Torch >>>>> translation journal:
[04/03/18 10:05:33 INFO] SENT 232: 浣??搴 浣姣 ?浜瑙?濂?
[04/03/18 10:05:33 INFO] PRED 232: I watched watched watched .
[04/03/18 10:05:33 INFO] PRED SCORE: -10.66
[04/03/18 10:05:33 INFO]
[04/03/18 10:05:33 INFO] Translated 1759 words, src unk count: 232, coverage: 13.1%, tgt words: 1373 words, tgt unk count: 0, coverage: 0%,
[04/03/18 10:05:33 INFO] PRED AVG SCORE: -2.30, PRED PPL: 9.94

PyTorch >>>>> translation journal:
root@iZj6c3p7zpoi634e71k0cuZ:/workspace/OpenNMT-py# python translate.py -model …/zh-cn-py/myfile-model_acc_14.46_ppl_256.20_e6.pt -src data/src-test.txt -outpu
t pred.txt -replace_unk -verbose
You are using pip version 9.0.1, however version 9.0.3 is available.
You should consider upgrading via the ‘pip install --upgrade pip’ command.
You are using pip version 9.0.1, however version 9.0.3 is available.
You should consider upgrading via the ‘pip install --upgrade pip’ command.
Loading model parameters.
average src size 8.666666666666666 9/workspace/OpenNMT-py/onmt/modules/GlobalAttention.py:176: UserWarning: Implicit dimension choice for softmax has been deprecated. Change the call to include dim=X as an argument.
align_vectors = self.sm(align.view(batch*targetL, sourceL))/root/python/lib/python3.6/site-packages/torch/nn/modules/container.py:67: UserWarning: Implicit dimension choice for log_softmax has been deprecated. Change the call to include dim=X as an argument.
input = module(input)

SENT 5: ('浣?, ‘寤’, '彖?, ‘浠’, ‘锛’, '浣?, ‘珑’, ‘浠’, '姝?, '?
')PRED 5: I watched watched watched . . . . . . . . . . . . . . . . . . . . . . . . . . . . . . . . . . . . . . . . . . . . . . . . . . . . . . . . . . . . . . . . . . . . . . . . . . . . . . . . . . . . . . . . . . . . . . . .
PRED SCORE: -3.2823

PRED AVG SCORE: -0.5602, PRED PPL: 1.7510

Traceback (most recent call last):
File “translate.py”, line 152, in
main()
File “translate.py”, line 137, in main
_report_score(‘PRED’, pred_score_total, pred_words_total)
File “translate.py”, line 30, in _report_score
name, score_total / words_total,
ZeroDivisionError: float division by zero


(Eva) #2

Hi @MrWanghui,

One of the main problems you have is that 2000 sentences for training is too few sentences to build a good translation model.
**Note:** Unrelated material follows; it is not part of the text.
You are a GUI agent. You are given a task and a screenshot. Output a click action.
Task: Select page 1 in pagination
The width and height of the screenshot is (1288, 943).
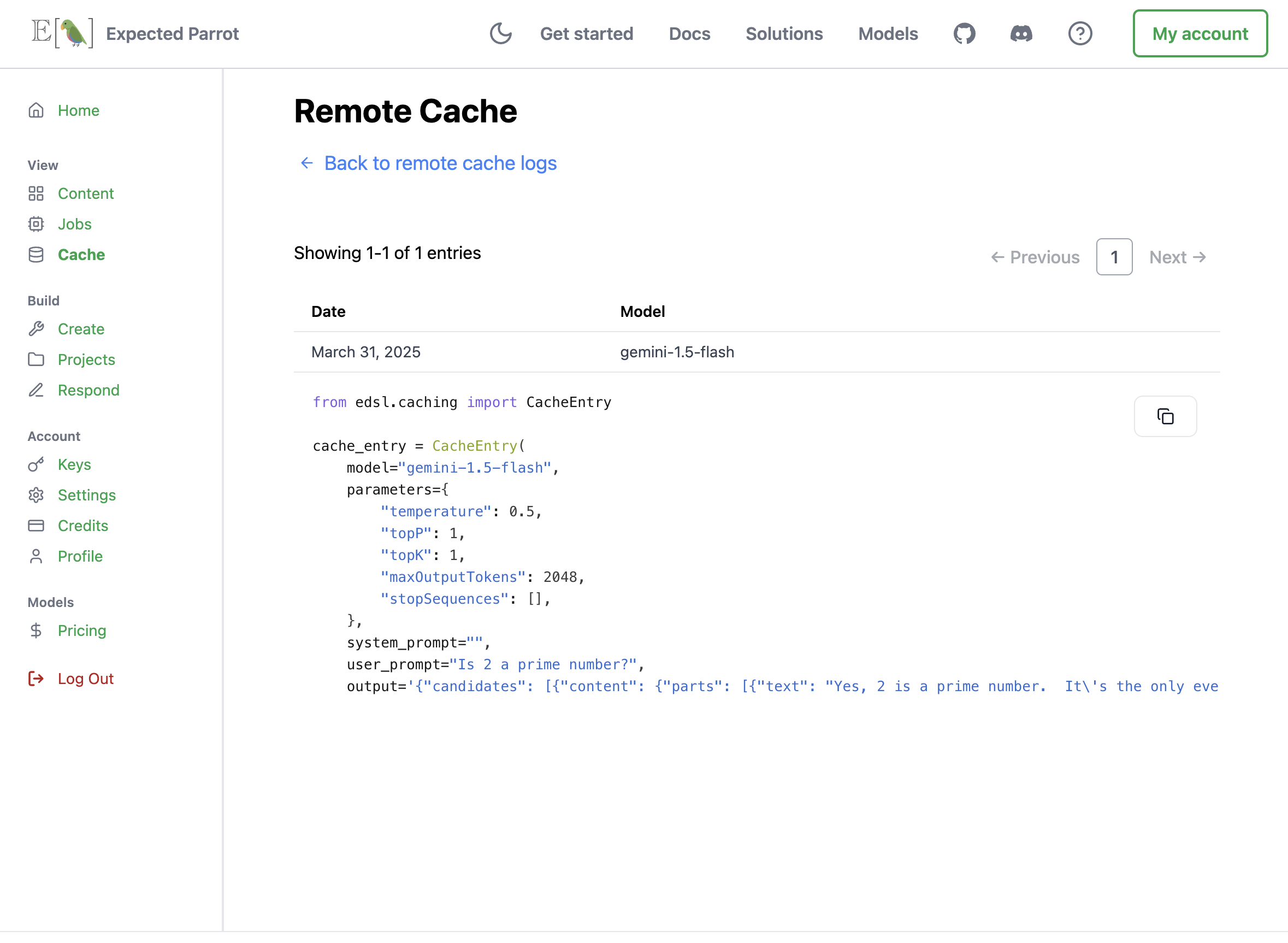pos(1114,257)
Also, you have to be carefull with codification for chinese, what do you use as translation unit? words, bpe tokens, or characters? Changing that can help you to obtain better results too.

Good luck!
Eva


(wanghui) #3

@emartinezVic Thank you very much for your advice. I used 3 sentences to repeat the bilingual experiment,Repeat 500 times,Finally, the data in the input sample is satisfactory.Now it has been proved,The number of training is not enough.

I wish you a happy life and a smooth work!